針對釘釘、微信MacOS用戶的大規模間諜活動

隨著MacOS市場份額和用戶的不斷增長，特別是在企業高價值個人用戶（例如管理和研發人員）中廣泛使用，駭客也開始將目光投向這個曾被認為較為安全的平台。近日，卡巴斯基曝光了一個針對MacOS平台上的釘釘和微信用戶的大規模間諜活動。

卡巴斯基的研究人員Sergey Puzan發現，一種名為HZ RAT的後門惡意軟體已經針對蘋果MacOS系統進行了專門設計，這一版本幾乎完全複製了HZ RAT在Windows系統上的功能，僅在負載（ payload）形式上有所不同，MacOS版本透過攻擊者伺服器發送的shell腳本來接收指令。

一個簡單但極度危險的後門間諜程序

HZ RAT首次由德國網路安全公司DCSO於2022年11月發現並記錄，該惡意軟體通常透過自解壓縮zip壓縮套件或使用Royal Road RTF武器化工具產生的惡意RTF文件傳播。這些攻擊鏈透過RTF文件部署Windows版本的惡意軟體，利用微軟Office中存在多年的Equation Editor漏洞（CVE-2017-11882）執行程式碼。

HZ RAT的另一種傳播方式是偽裝成合法軟體的安裝程序，例如OpenVPN、PuTTYgen或EasyConnect。
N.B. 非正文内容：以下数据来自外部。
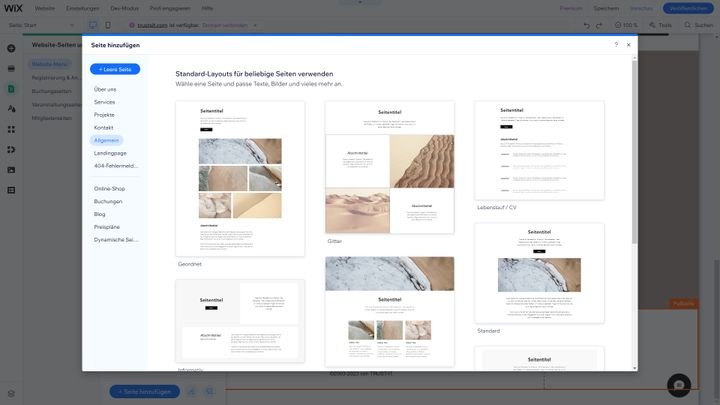This screenshot has height=405, width=720.
Task: Open the 100 % zoom control
Action: (x=626, y=25)
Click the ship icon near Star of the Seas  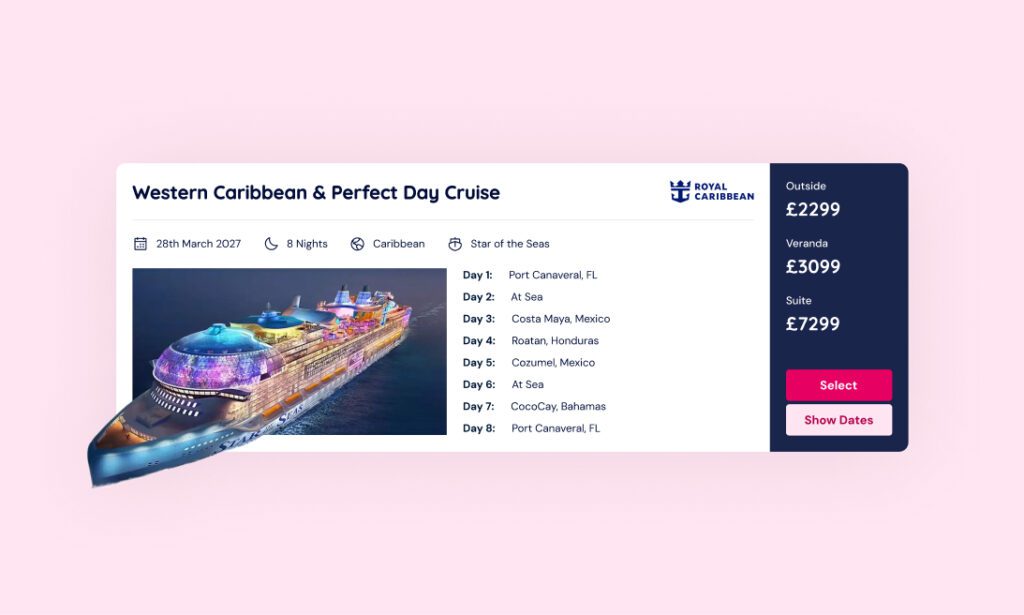[x=455, y=243]
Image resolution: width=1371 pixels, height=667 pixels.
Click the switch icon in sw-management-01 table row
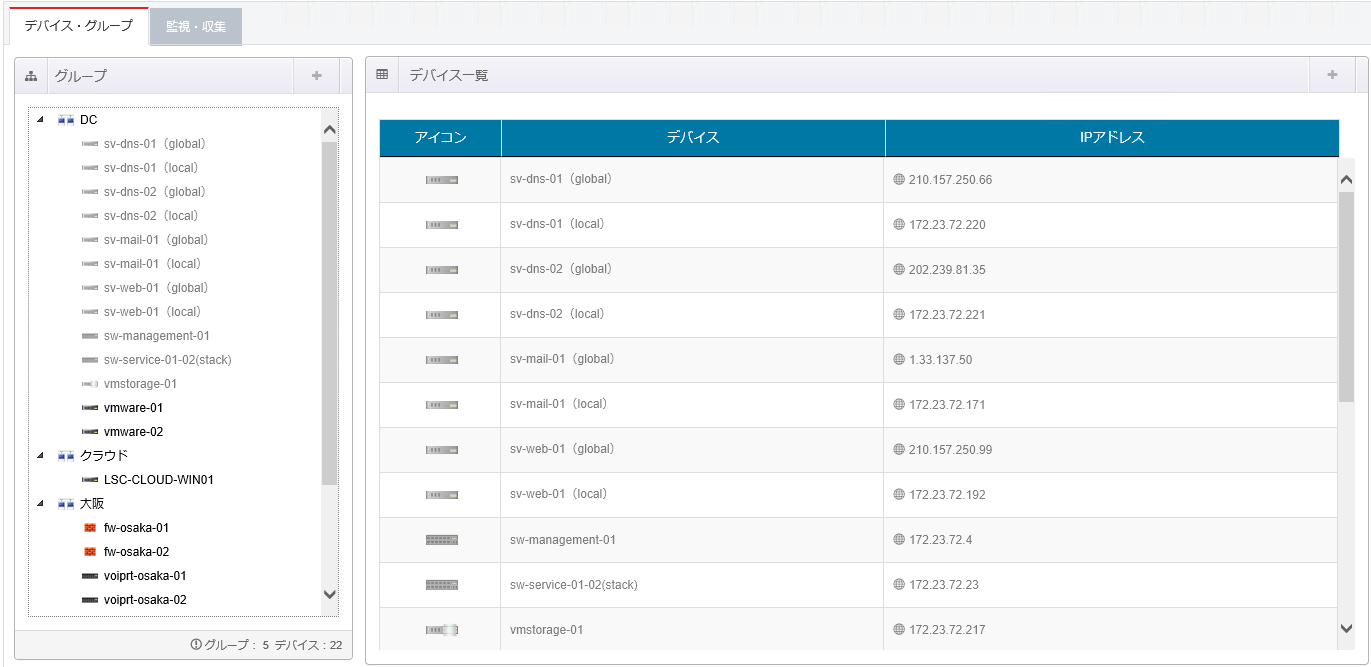pos(441,540)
這些偽裝的軟體除了正常安裝外，還會執行一個Visual Basic腳本（VBS），該腳本負責啟動RAT（遠端存取工具）。

HZ RAT雖然功能相對簡單，但卻不容小覷。它能夠連接到命令與控制（C2）伺服器接收進一步指令，這些指令包括執行PowerShell命令和腳本、向系統寫入任意檔案、將檔案上傳到伺服器，以及發送心跳資訊。這些功能表明，HZ RAT可能主要用於憑證竊取和系統偵察活動。
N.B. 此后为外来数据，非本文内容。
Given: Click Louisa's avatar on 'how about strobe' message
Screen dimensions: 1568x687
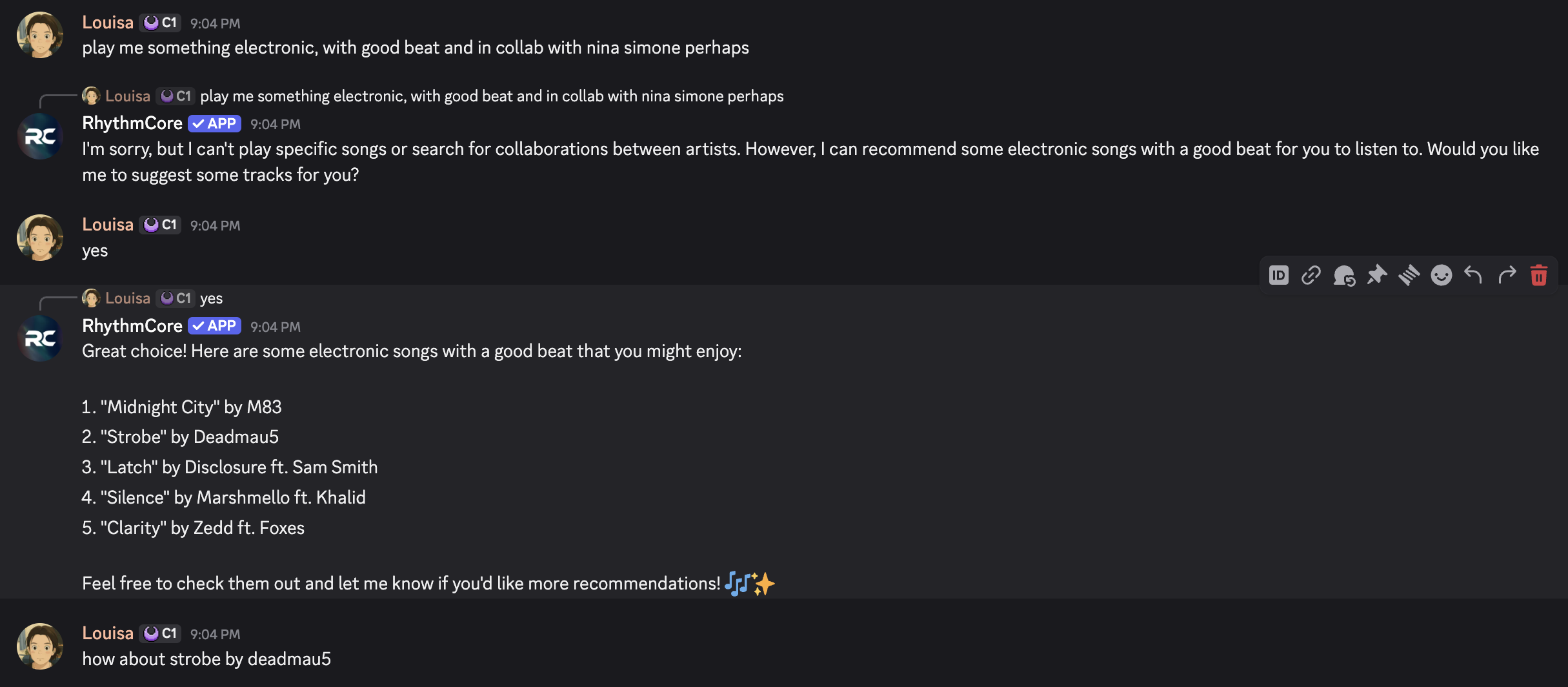Looking at the screenshot, I should 40,646.
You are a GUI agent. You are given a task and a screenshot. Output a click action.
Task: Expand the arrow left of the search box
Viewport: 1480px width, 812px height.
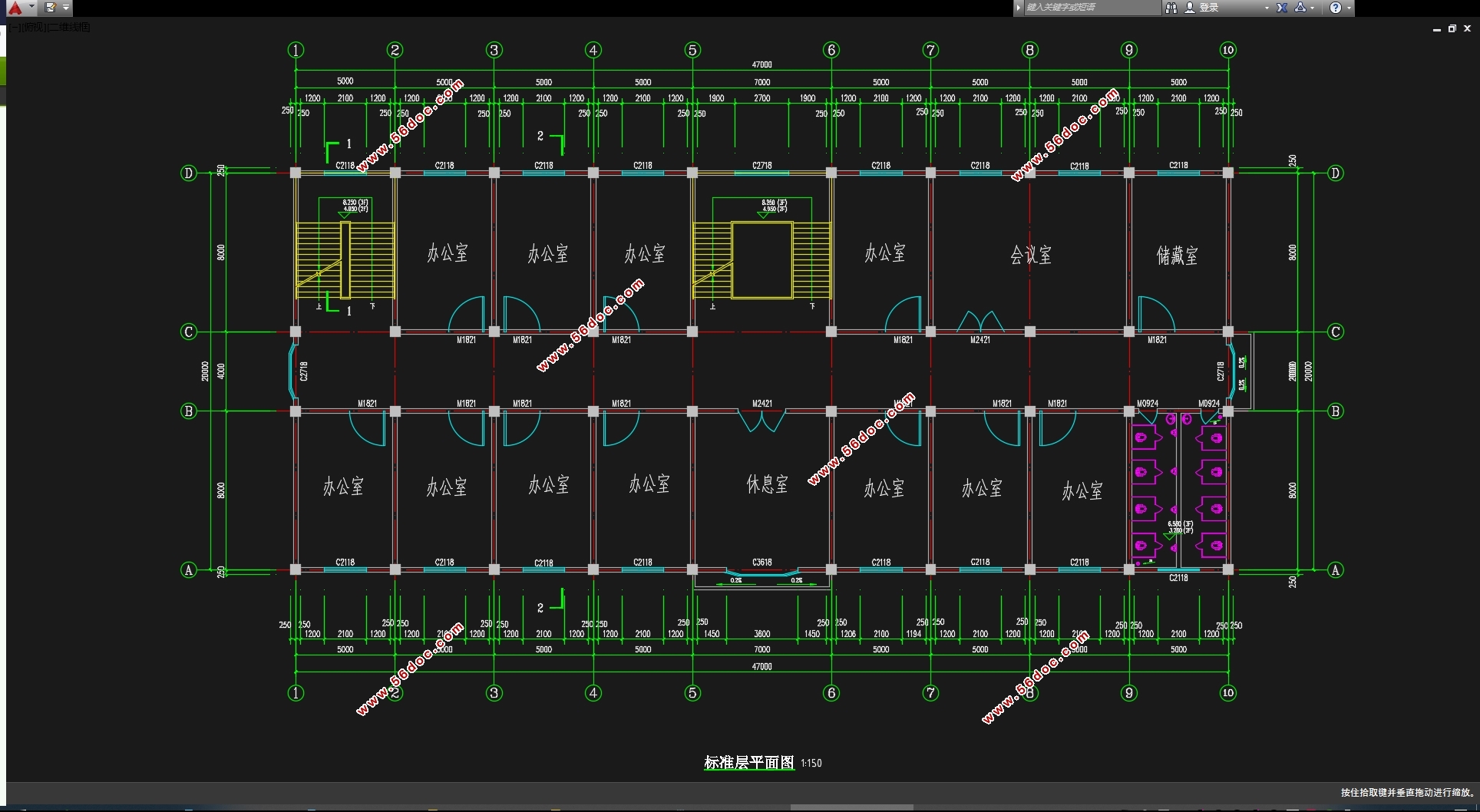click(x=1019, y=8)
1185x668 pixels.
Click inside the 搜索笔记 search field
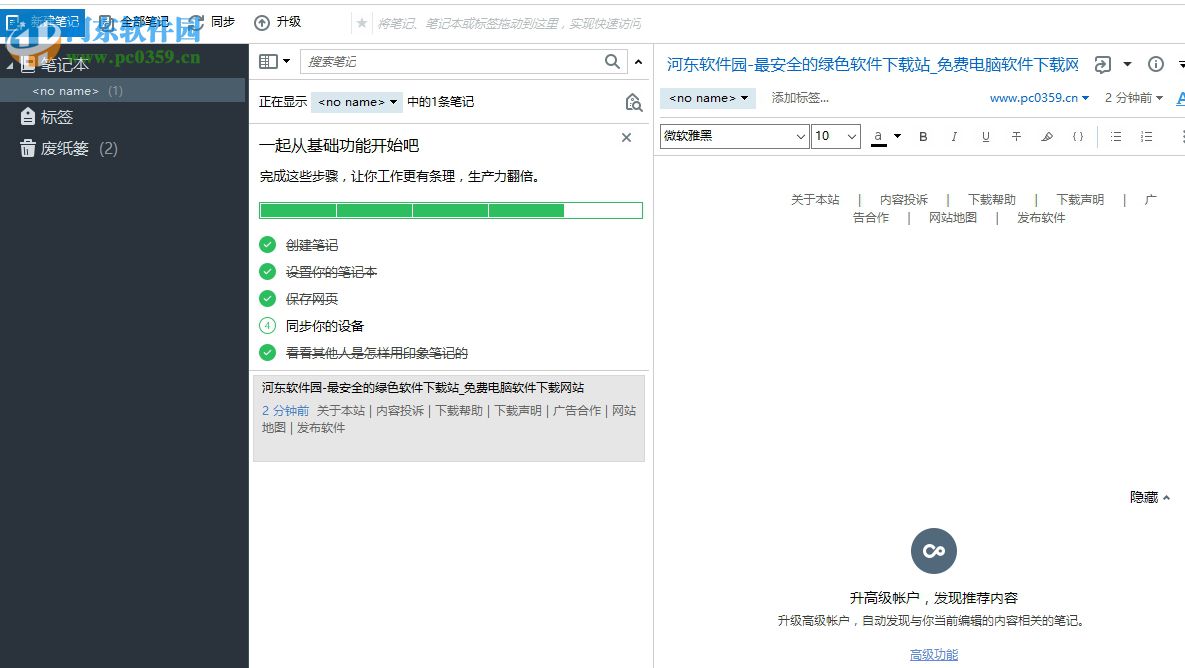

研究顯示，HZ RAT的早期版本至少可以追溯到2020年6月。 DCSO表示，這項惡意軟體的攻擊活動至少自2020年10月起便已開始。

MacOS版本的新威脅

卡巴斯基在2023年7月上傳至VirusTotal的最新樣本中發現，惡意軟體偽裝成OpenVPN Connect的安裝包（"OpenVPNConnect.pkg"），一旦啟動便與C2伺服器建立聯繫，並執行四個與Windows版本類似的基本命令：

執行shell指令（如係統資訊、本機IP位址、已安裝應用程式清單、釘釘、Google密碼管理器和微信的資料）

• 向磁碟寫入文件
• 將檔案傳送到C2伺服器
• 檢查受害者的可用性

「惡意軟體試圖從微信中獲取受害者的WeChatID、電子郵件和電話號碼，」Puzan表示，「至於釘釘，攻擊者對更詳細的受害者資料感興趣，如用戶所在的組織和部門名稱、用戶名、公司電子郵件地址以及電話號碼。

攻擊活動仍在持續

進一步的分析顯示，幾乎所有C2伺服器都位於中國，除兩台伺服器分別位於美國和荷蘭之外。此外，MacOS安裝包的ZIP壓縮包曾被下載自中國知名遊戲開發公司米哈遊（miHoYo）的域名，miHoYo因開發了《原神》和《崩壞》系列遊戲而聞名。目前尚不清楚該文件是如何上傳到該公司網域的，也無法確定其伺服器是否曾遭到入侵。

HZ RAT推出MacOS版本表明，先前的攻擊者仍然活躍。儘管目前這些惡意軟體的主要目的是收集用戶數據，但考慮到樣本中包含的私有IP位址，未來它可能被用於在受害者網路中進行橫向移動。

透過系統偵察、憑證收集，駭客可進一步入侵使用者網絡，取得高價值資訊，如企業機密和個人隱私資料。